Carolyn Christov-Bakargiev, la nuova direttrice del Castello di Rivoli e della GAM di Torino, ha illustrato le linee generali del suo progetto futuro di direzione. Un luogo insolito per una presentazione, gli spazi de Le Roi Dancing Lutrario disegnato nel 1959 da Carlo Mollino. “Il curriculum di Carolyn lo conoscete tutti”, ha iniziato Patrizia Asproni, Presidente […]

Carolyn Christov-Bakargiev, la nuova direttrice del Castello di Rivoli e della GAM di Torino, ha illustrato le linee generali del suo progetto futuro di direzione. Un luogo insolito per una presentazione, gli spazi de Le Roi Dancing Lutrario disegnato nel 1959 da Carlo Mollino.

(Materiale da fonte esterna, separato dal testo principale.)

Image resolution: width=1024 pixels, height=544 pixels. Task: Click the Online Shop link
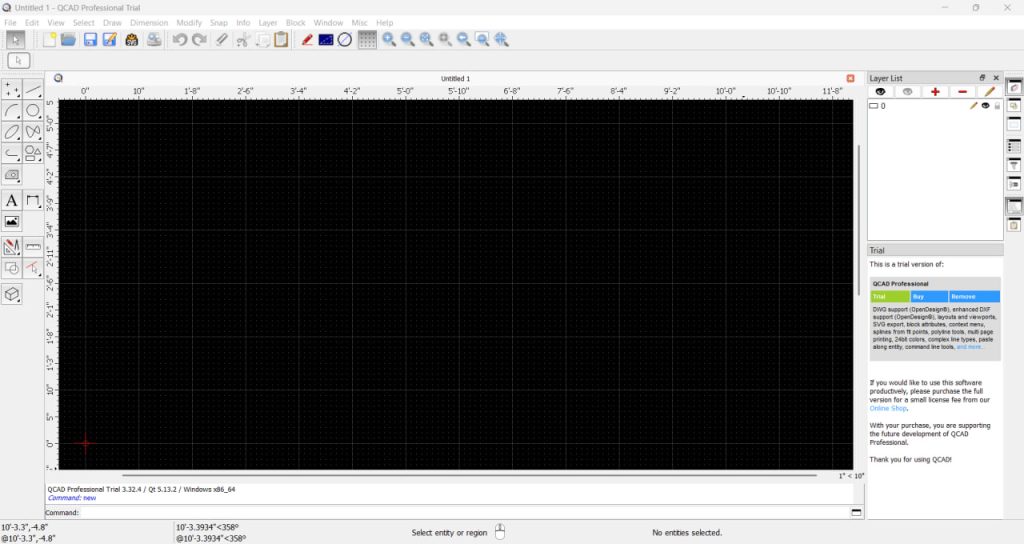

“Il curriculum di Carolyn lo conoscete tutti”, ha iniziato Patrizia Asproni, Presidente della Fondazione Torino Musei, prima di lasciare la parola alla Bakargiev. “Quello che ci ha convinto soprattutto è stato il suo progetto: visionario, in senso positivo, un progetto a lungo termine che vede i due musei uniti in un unicum nel panorama nazionale ed internazionale. Era il progetto di cui noi avevamo bisogno. Stiamo alzando l’asticella dell’eccellenza, e tutto il resto poi dovrà seguirla, e sarà un’impresa per molti”.  Senza non poca emozione, la nuova direttrice ha introdotto la sua presentazione con un’espressione utilizzata anche da Barack Obama nel suo discorso inaugurale del 2009: “I’m humbled by this task, perchè è un grande compito quello che abbiamo davanti: immaginare che cosa possa essere la cultura nel XXI Secolo, in un periodo storico che, rispetto al 1989, non si presenta esattamente come l’avremmo immaginato o voluto. Il compito di immaginare che cosa sia il ruolo del museo all’interno di una rete di comunità locali, che costituiscono un mondo, è un compito humbling, che mi rende piccola. E adesso rilassatevi, perchè parlerò a lungo”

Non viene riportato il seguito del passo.